#### GIVEN TEXT:
******************************
Are e-cigarettes dangerous?
Yes, and the tobacco industry doesn’t want you to think so. They’re marketed as being a “safer” and “healthier” alternative to traditional cigarettes, but more and more research continues to arise that shows the short- and long-term effects of vaping. Below is information to help protect you and your loved ones.
What are e-cigarettes? E-cigarettes are devices that use a battery to heat a liquid nicotine solution (“e-liquid”). The heated e-liquid creates an aerosol that is breathed into the lungs. They come in all shapes and sizes and go by other names such as e-cigs, vaping devices, hookah pens, vape pens, or mods. Some can only be used once, while others can be refilled. Others have a tank that may hold large amounts of e-liquid containing nicotine, flavorings, and other chemicals. E-cigarettes are also used to vape other substances like marijuana and hash oil. Many of them do not look like traditional cigarettes, like Juul, Puff Bars, and Phix which are designed to look like a flash drive or tech device.
******************************
#### RECORDS PROVIDED:
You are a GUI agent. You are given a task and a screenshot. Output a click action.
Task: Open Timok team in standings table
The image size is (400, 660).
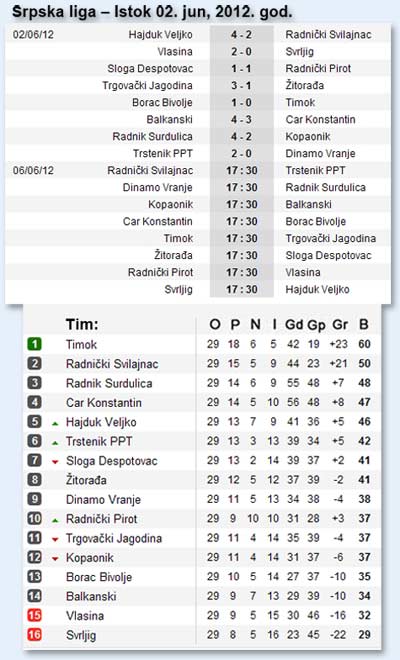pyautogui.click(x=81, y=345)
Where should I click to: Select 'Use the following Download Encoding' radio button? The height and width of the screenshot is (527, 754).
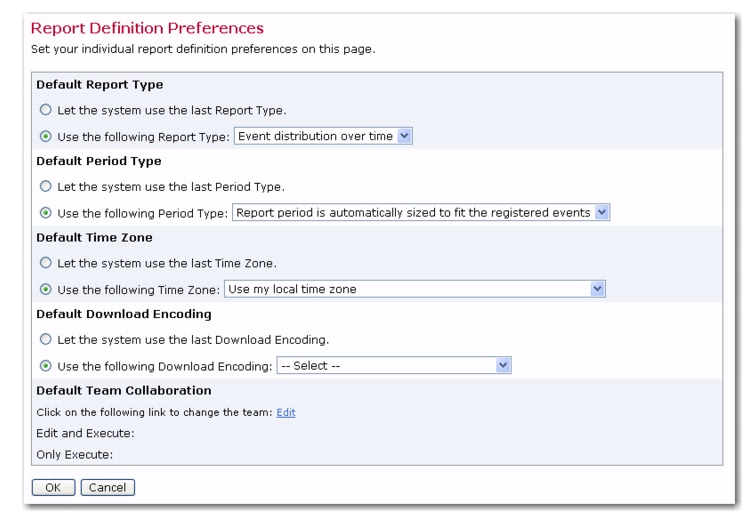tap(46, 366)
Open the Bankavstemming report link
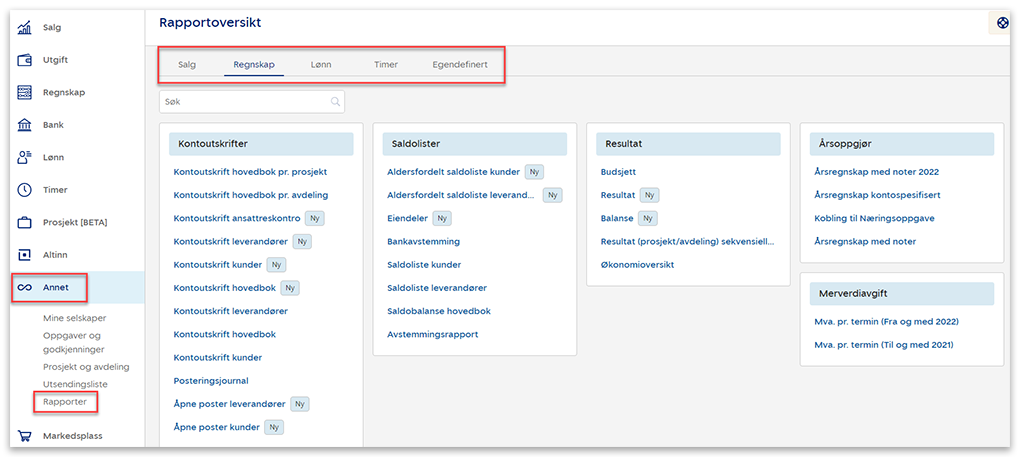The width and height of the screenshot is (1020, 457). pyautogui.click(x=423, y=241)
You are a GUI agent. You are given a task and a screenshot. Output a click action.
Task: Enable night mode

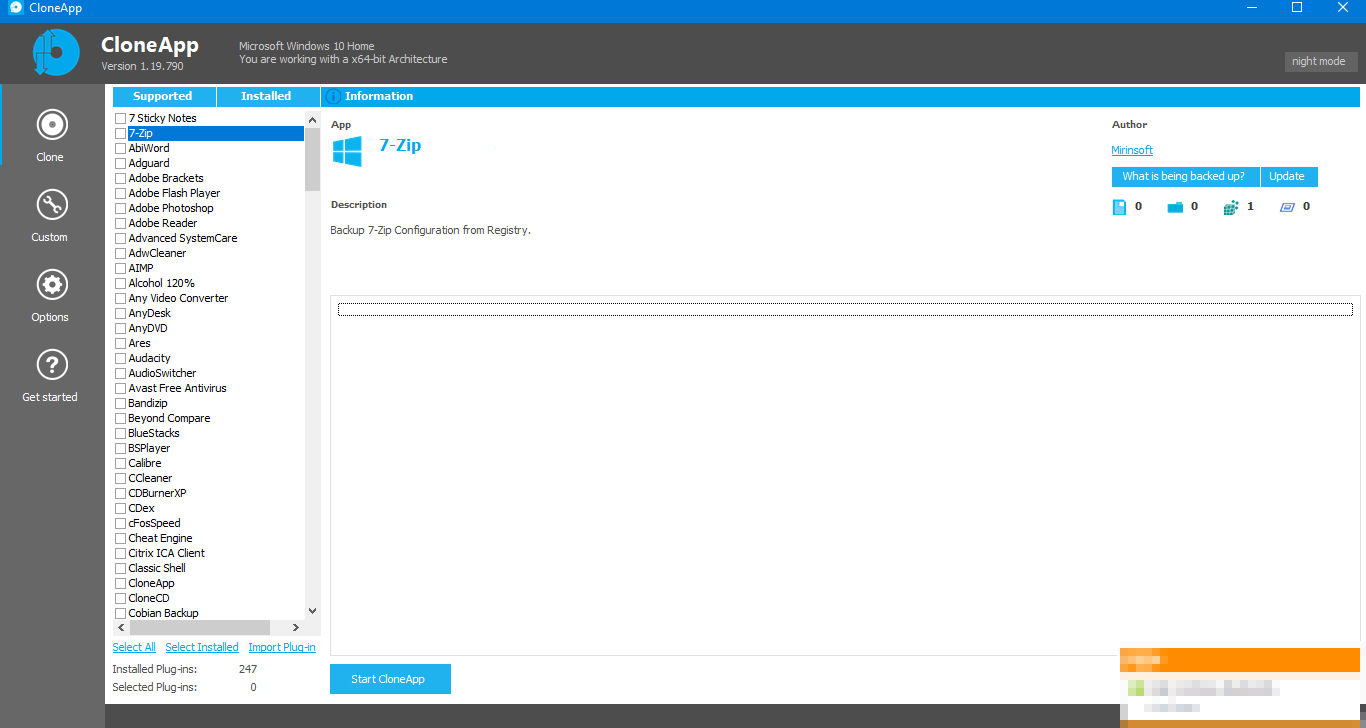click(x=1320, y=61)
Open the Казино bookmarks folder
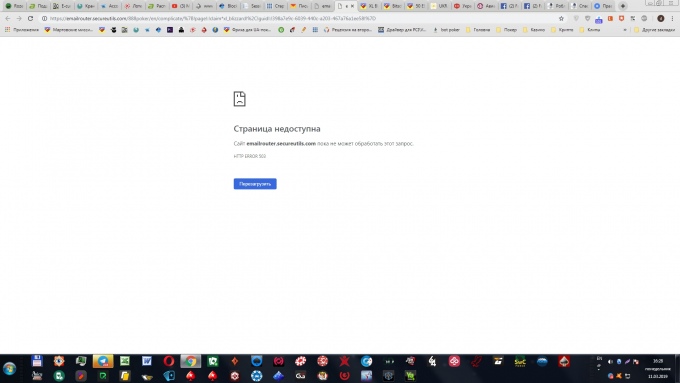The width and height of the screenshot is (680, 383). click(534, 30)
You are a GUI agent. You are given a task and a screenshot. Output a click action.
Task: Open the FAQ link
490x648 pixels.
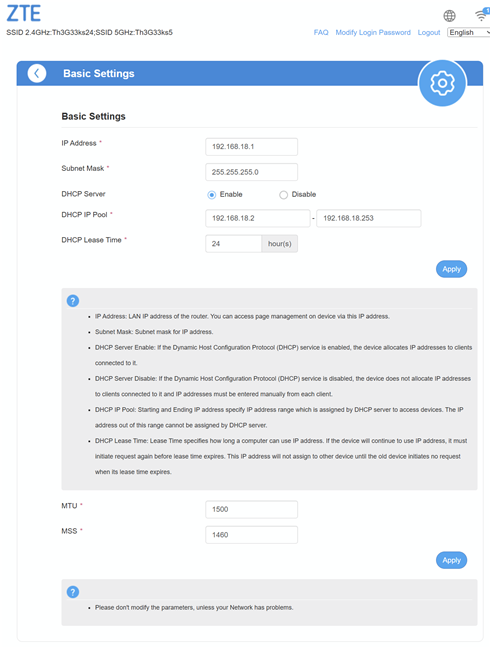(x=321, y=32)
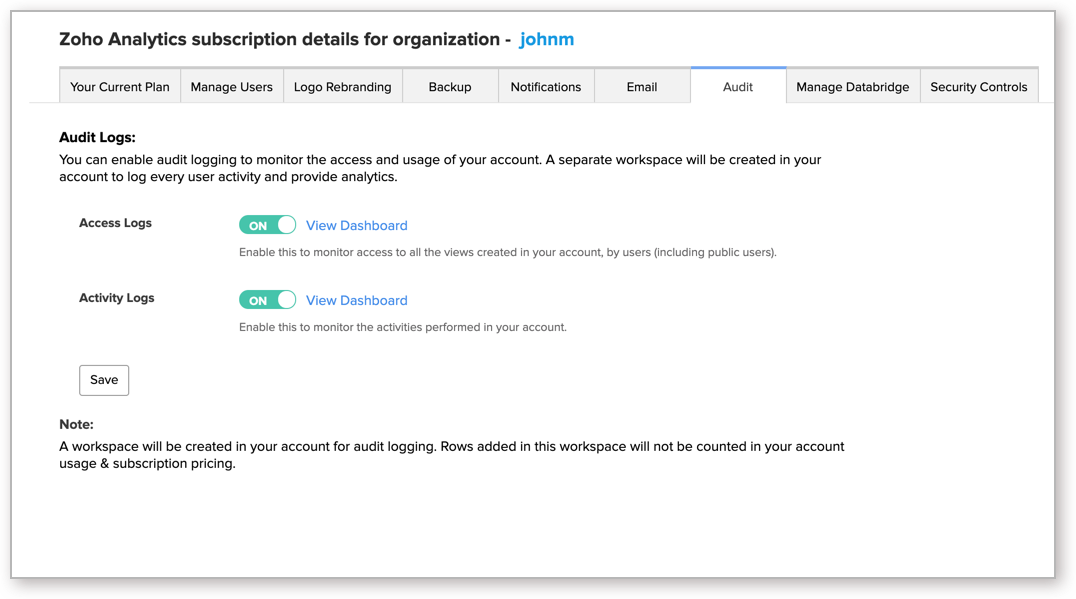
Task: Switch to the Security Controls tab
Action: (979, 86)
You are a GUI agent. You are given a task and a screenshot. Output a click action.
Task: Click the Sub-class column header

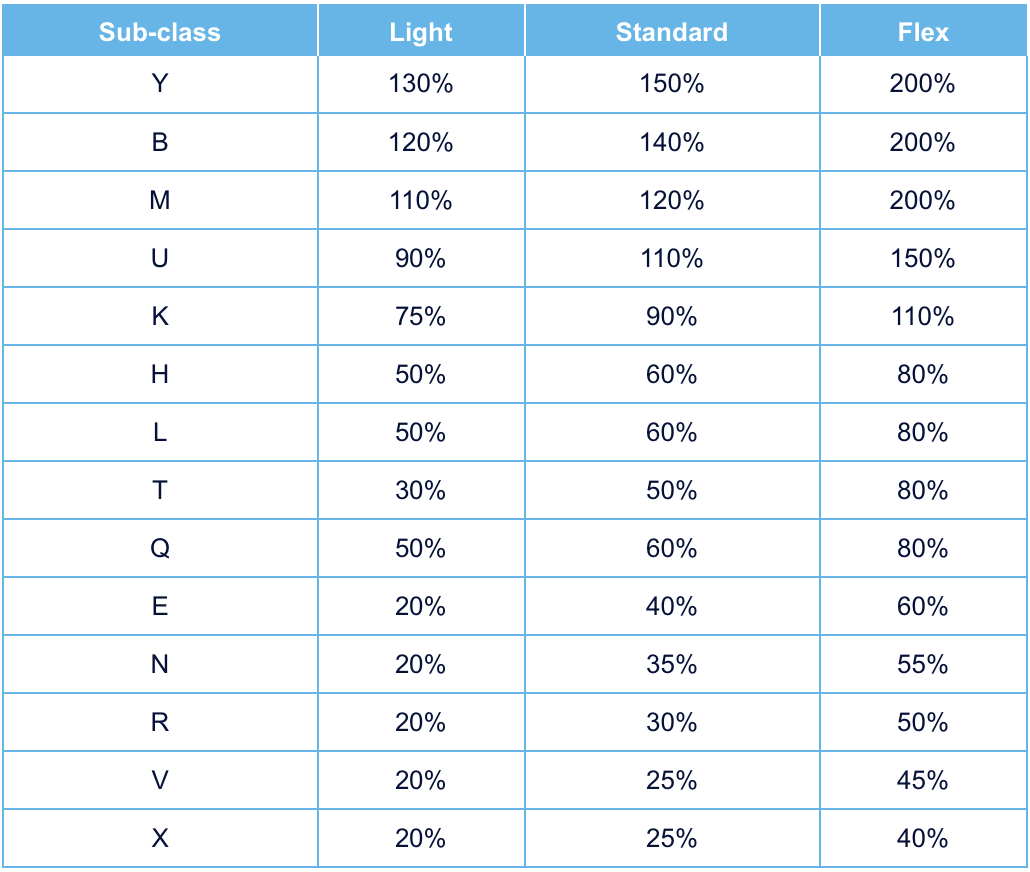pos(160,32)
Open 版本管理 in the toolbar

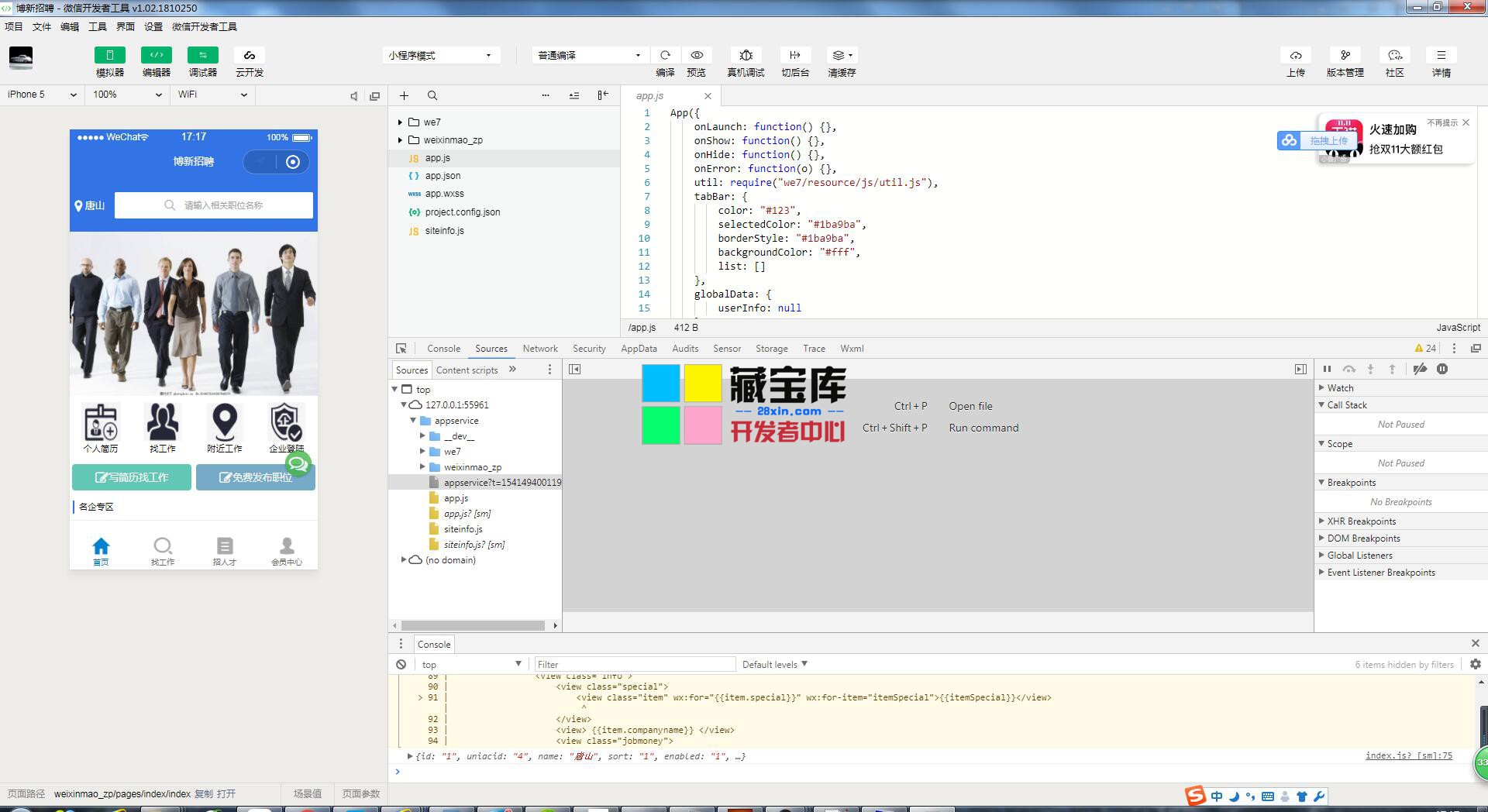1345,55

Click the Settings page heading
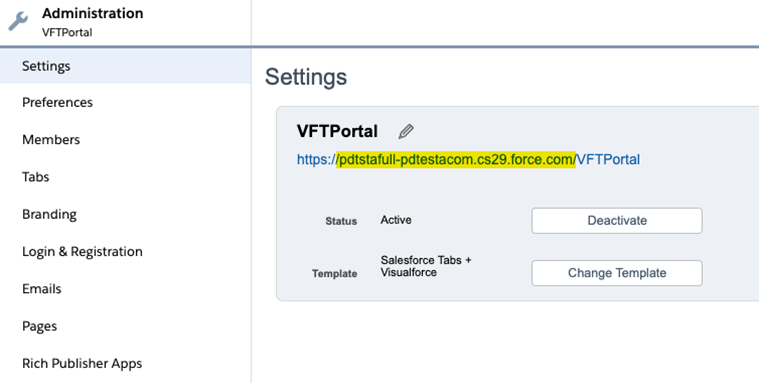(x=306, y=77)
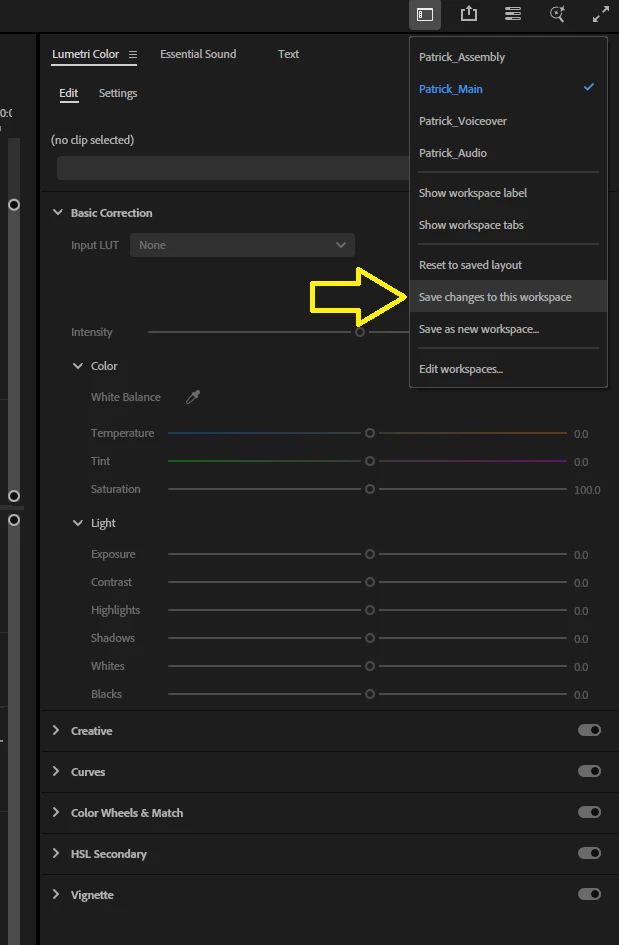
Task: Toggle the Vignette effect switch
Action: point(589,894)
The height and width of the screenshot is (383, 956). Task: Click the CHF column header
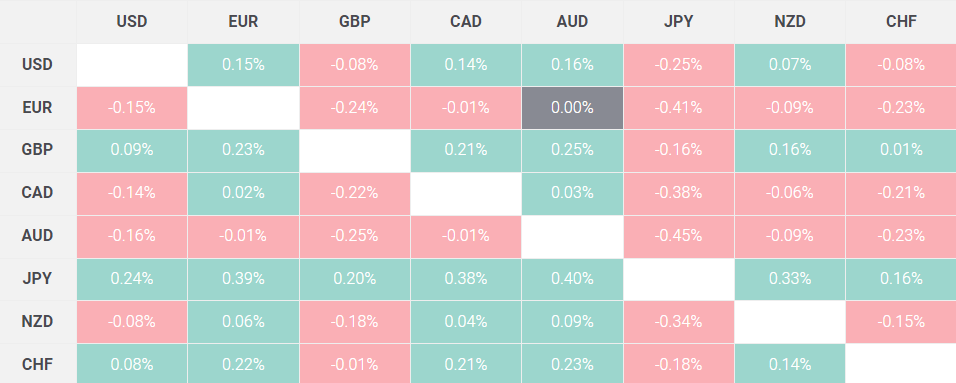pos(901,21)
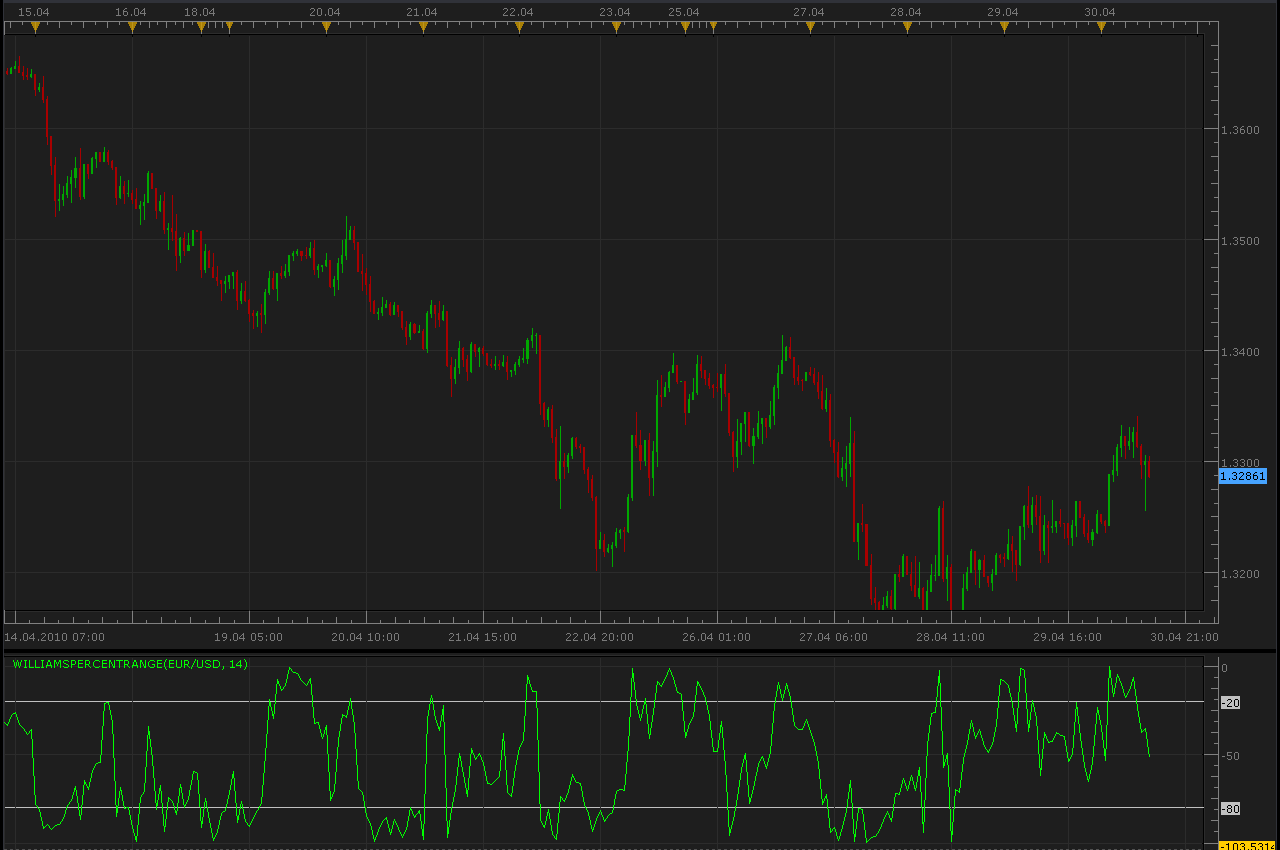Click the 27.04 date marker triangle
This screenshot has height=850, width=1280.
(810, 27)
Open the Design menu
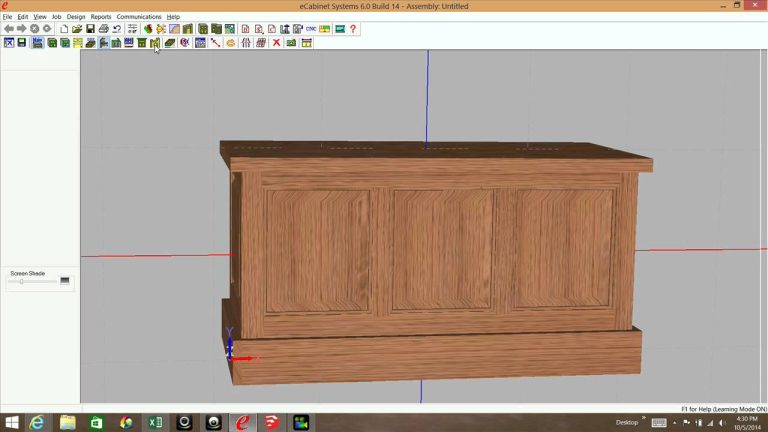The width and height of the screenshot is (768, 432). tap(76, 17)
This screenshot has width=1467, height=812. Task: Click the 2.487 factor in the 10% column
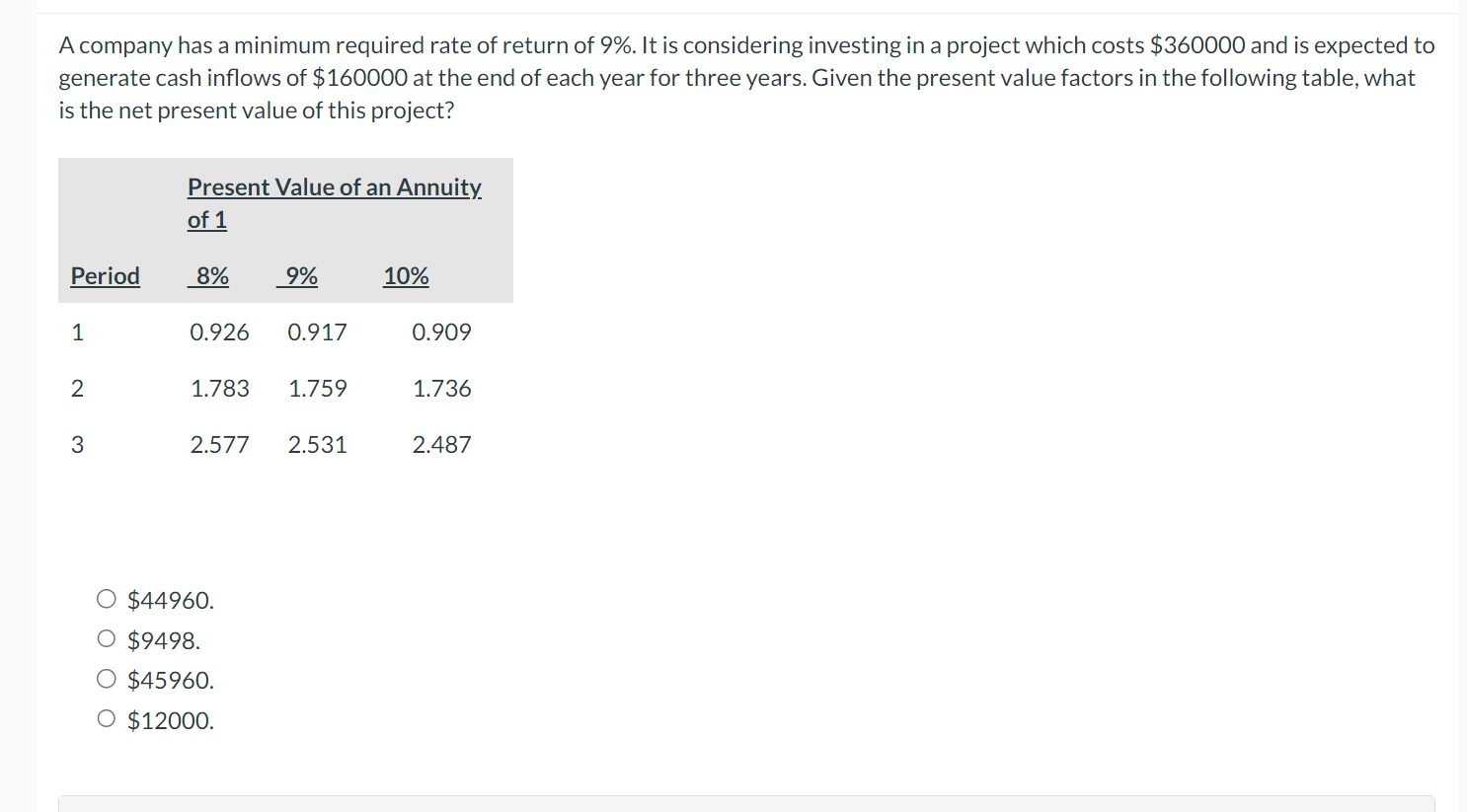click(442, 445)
******************************
#### QUESTIONS:
A) Answer these questions using the e-cigarette text:
(i) Which two words are used in marketing to describe e-cigarettes as an alternative to traditional cigarettes?
(ii) What do e-cigarettes use to heat the liquid nicotine solution?
(iii) Which e-cigarettes are named as designed to look like a flash drive or tech device?
B) List every other name for e-cigarettes that the e-cigarette text gives.
C) Write out the e-cigarette text between "What are e-cigarettes?" and "or tech device.", inclusive, and swap "tank" for "reservoir".

#### SOLUTIONS BY TASK:
A)
(i) "Safer" and "healthier."
(ii) A battery.
(iii) Juul, Puff Bars, and Phix.

B)
- e-cigs
- vaping devices
- hookah pens
- vape pens
- mods

C)
What are e-cigarettes? E-cigarettes are devices that use a battery to heat a liquid nicotine solution (“e-liquid”). The heated e-liquid creates an aerosol that is breathed into the lungs. They come in all shapes and sizes and go by other names such as e-cigs, vaping devices, hookah pens, vape pens, or mods. Some can only be used once, while others can be refilled. Others have a reservoir that may hold large amounts of e-liquid containing nicotine, flavorings, and other chemicals. E-cigarettes are also used to vape other substances like marijuana and hash oil. Many of them do not look like traditional cigarettes, like Juul, Puff Bars, and Phix which are designed to look like a flash drive or tech device.